Prenons le problème sous l’angle politique. De grandes manifestations de la France insoumise peuvent jouer un rôle positif en politisant le mouvement et en le dotant d’un programme progressiste. Mais à elles seules, ces manifestations ne pourront pas faire reculer le gouvernement. Mélenchon propose qu’un million de personnes déferlent sur les Champs-Elysées. Très bien ! Ce serait l’une des plus grandes manifestations politiques de l’histoire du mouvement ouvrier français. Elle déstabiliserait le gouvernement, sans aucun doute. Mais il est probable qu’il tiendrait bon, sauf si cette mobilisation politique de masse était combinée à un puissant mouvement de grèves reconductibles. Or qui peut organiser pratiquement la grève, dans les entreprises ? Pas la France insoumise. Certes, elle devra y contribuer de toutes ses forces ; elle constituera surtout un puissant levier politique de la grève, en ouvrant la perspective d’un « gouvernement populaire », pour reprendre une formule de Mélenchon. Mais sur le terrain, dans les entreprises, seules les organisations syndicales ont la capacité de mobiliser les travailleurs dans un puissant mouvement de grèves.

La conclusion qui s’impose est claire : il faut articuler de façon consciente, concertée, planifiée, les capacités de mobilisations des syndicats, dans les entreprises, à la lutte politique de masse contre la politique du gouvernement Macron, pour son renversement et pour l’élection d’un gouvernement de la « gauche radicale ». Encore une fois, nous ne disons pas que c’est forcément possible à court terme ; cela ne peut se vérifier que dans l’action. Nous disons que c’est la perspective qui devrait être défendue et à laquelle devraient travailler les syndicats, la France insoumise, le PCF et toutes les forces de gauche qui veulent bien s’y impliquer. Et ce qui est certain, c’est que cette stratégie offensive susciterait beaucoup plus d’enthousiasme, dans la population, que les rituelles « journées d’action » dont tout le monde sait d’avance qu’elles ne feront pas reculer le gouvernement d’un millimètre.
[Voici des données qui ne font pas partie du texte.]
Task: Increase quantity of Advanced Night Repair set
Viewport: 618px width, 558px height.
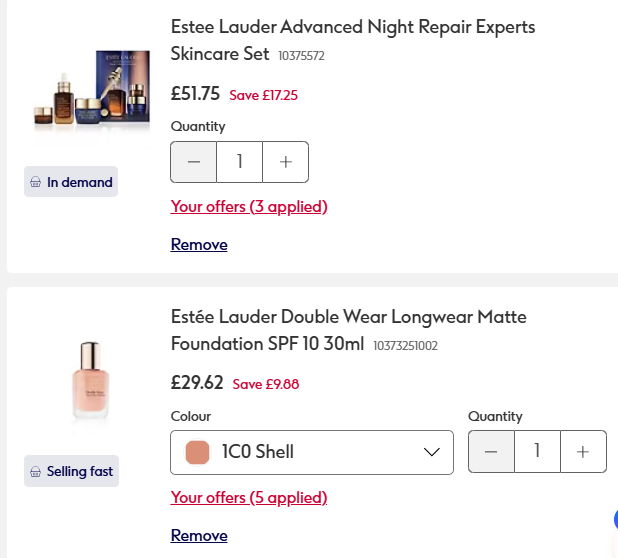Action: (285, 162)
Le gouvernement Macron a déclaré une guerre sociale à notre classe. C’est une lutte à mort. Soit il détruira des décennies de conquêtes sociales du mouvement ouvrier, soit nous l’en empêcherons et, dans la foulée, nous porterons au pouvoir un gouvernement de la « gauche radicale ». Nous avons expliqué ailleurs quel devrait être, selon nous, le programme d’un tel gouvernement. Ici, nous avons voulu souligner la nécessité d’un front uni des organisations politiques et syndicales de la jeunesse et des salariés — contre le gouvernement Macron et pour une alternative de gauche aux politiques d’austérité.


 [1] CAC 40 : les dividendes, une potion française. Libération du 29 août.